Aim of the exercise
Continue the news report below about the Credit Suisse shareholder meeting, picking up after its last sentence.

Excerpt to read
Proactive Investors -
- FTSE 100 posts modest gains, up 8 points
- Rathbones to merge with Investec's UK wealth busness
- Sterling pushes ahead against the US dollar
Credit Suisse (SIX:CSGN) attacked by investors as Chair says sorry
Credit Suisse chair Axel Lehmann has apologised to investors for the collapse of the 167-year-old Swiss bank at its final shareholder meeting as an independent business on Tuesday.
“It is a sad day. For all of you, and for us,” Lehmann told shareholders at the bank’s AGM in Zurich.
“The bitterness, anger, and shock of all those who are disappointed, overwhelmed, and affected by the developments of the past few weeks is palpable.”
BREAKING: Credit Suisse Chairman Axel Lehmann apologizes to shareholders, saying he's "truly sorry" for failing to stem a loss of trust in the bank https://t.co/HWswlH10yl pic.twitter.com/2LyXRTUIym— Bloomberg (@business) April 4, 2023
Shareholders expressed their anger at the way Credit Suisse was forcibly taken over by UBS as Switzerland's government sought to avoid triggering a global banking crisis.

Dataset content

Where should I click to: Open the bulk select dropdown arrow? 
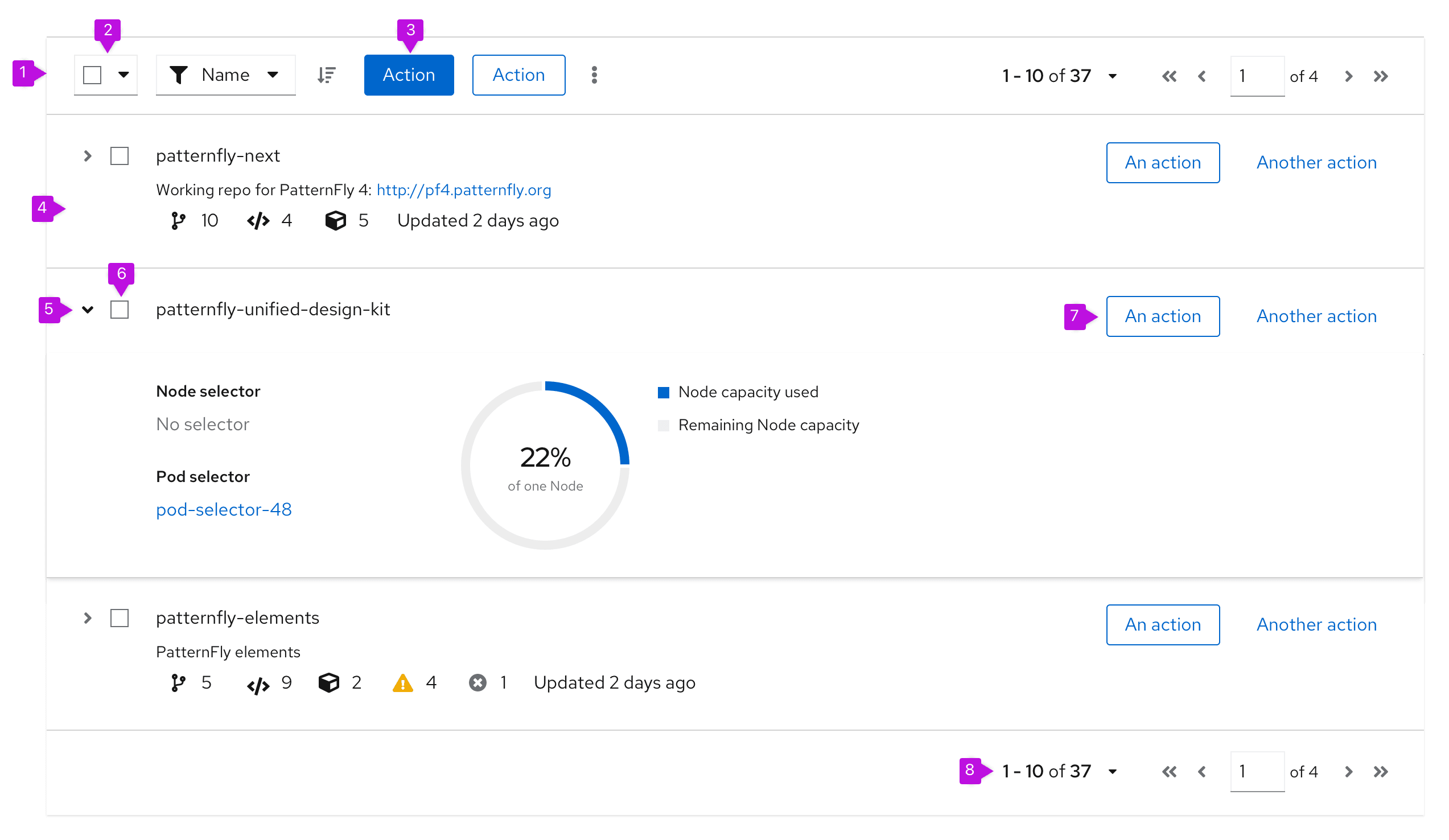(123, 75)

Answer to this problem
Shareholder advisory firm Ethos decried the "greed and incompetence of its managers" as well as pay that reached "unimaginable heights", as it prepared to challenge top executives at the shareholder meeting.
"Shareholders have lost considerable amounts of money and thousands of jobs are on the line," it said.
Dominik Gross of the Swiss Alliance of Development Organisations said: "The government's use of emergency powers to push this deal through goes beyond legal and democratic norms."
"Swiss taxpayers too are on the hook for billions of francs of junk investments and yet the government, (regulator) FINMA and the central bank have given little explanation about the state's 9 billion (franc) loss guarantee to UBS."
Attention switches to US labour data
With a shortened trading week ahead attention will soon focus on US non-farm payrolls figures due later this week.
Ahead of that the US labour market will be in focus with the publication of the latest ‘JOLTS’ Job Openings and Labor Turnover Survey.
Russ Mould at AJ Bell notes the headline figure will be the number of job vacancies, which is still very high by historic standards, to suggest employers cannot find the staff they need – usually a sign of a strong economy.
“In January, the number of vacancies dipped by 400,000 but still came in at 10.8mln,” he noted.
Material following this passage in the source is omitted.